Have Dog, Will Travel by Stephen Kuusisto (Amazon, Bookshop) -- I love the memoirs of Kuusisto, and this is my favorite -- about his experience getting his guide dog Corky.

The Hole in the Moon and Other Tales by Margaret St. Clair (Amazon, Bookshop) -- I have no recollection of how I happened to acquire this collection of stories, but I really enjoyed them. Kind of "Twilight Zone-y," which I love.

The Invisible Kingdom: Reimagining Chronic Illness by Meghan O’Rourke (Amazon, Bookshop) --  Candid, profound, moving.

Zen in the Art of Writing: Essays on Creativity by Ray Bradbury (Amazon, Bookshop) -- I really liked this collection of short essays on creativity.

Orwell's Roses by Rebecca Solnit (Amazon, Bookshop) -- For pure writing mastery, George Orwell is one of my very favorite writers of non-fiction, so I couldn't wait to get my hands on this book.

Song Without Words: Discovering My Deafness Halfway through Life by Gerald Shea (Amazon, Bookshop) -- An astonishing account of living with hearing loss.

Planet of the Blind: A Memoir by Stephen Kuusisto (Amazon, Bookshop) -- Did I mention that I love the memoirs of Stephen Kuusisto?

After Julius by Elizabeth Jane Howard (Amazon, Bookshop) -- A haunting novel told from the perspective of several different characters over three days.

At Mrs.

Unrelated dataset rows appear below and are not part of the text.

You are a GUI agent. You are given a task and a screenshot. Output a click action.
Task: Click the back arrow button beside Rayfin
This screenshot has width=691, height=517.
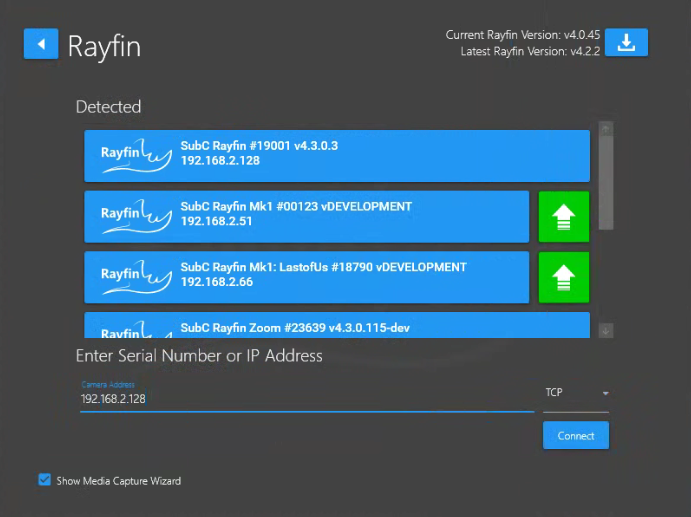coord(41,44)
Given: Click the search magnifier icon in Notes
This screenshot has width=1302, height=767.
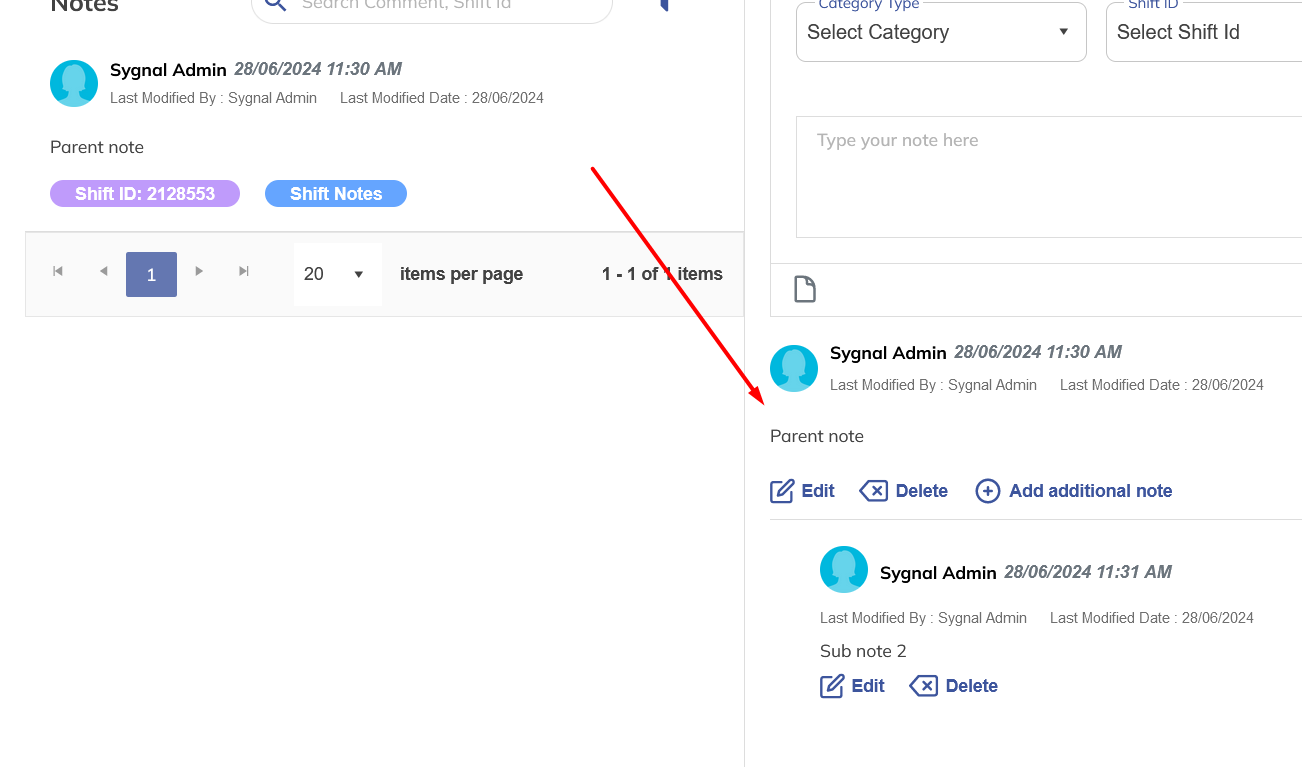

Lippincote's by Elizabeth Taylor (Amazon, Bookshop) -- A novel of character and observation, which I love. And a twist, which I also love. (I should note that I've been listening to the excellent Backlisted podcast, which inspired me to read Howard and Taylor.)

The Scent of Magic (The Five Senses Set Book 3) by Andre Norton (Amazon) -- The main character in this fantasy novel uses her sense of smell as one of her chief magical powers, so of course I had to read it.

Return of the Thief (Queen's Thief, 6) by Megan Whalen Turner (Amazon, Bookshop) -- Oh, how I love the work of Megan Whalen Turner. A kind friend stopped me on the street to say, "I saw you post that you'd finished the Queen's Thief books, but there's one more!" I couldn't wait to get my hands on this novel.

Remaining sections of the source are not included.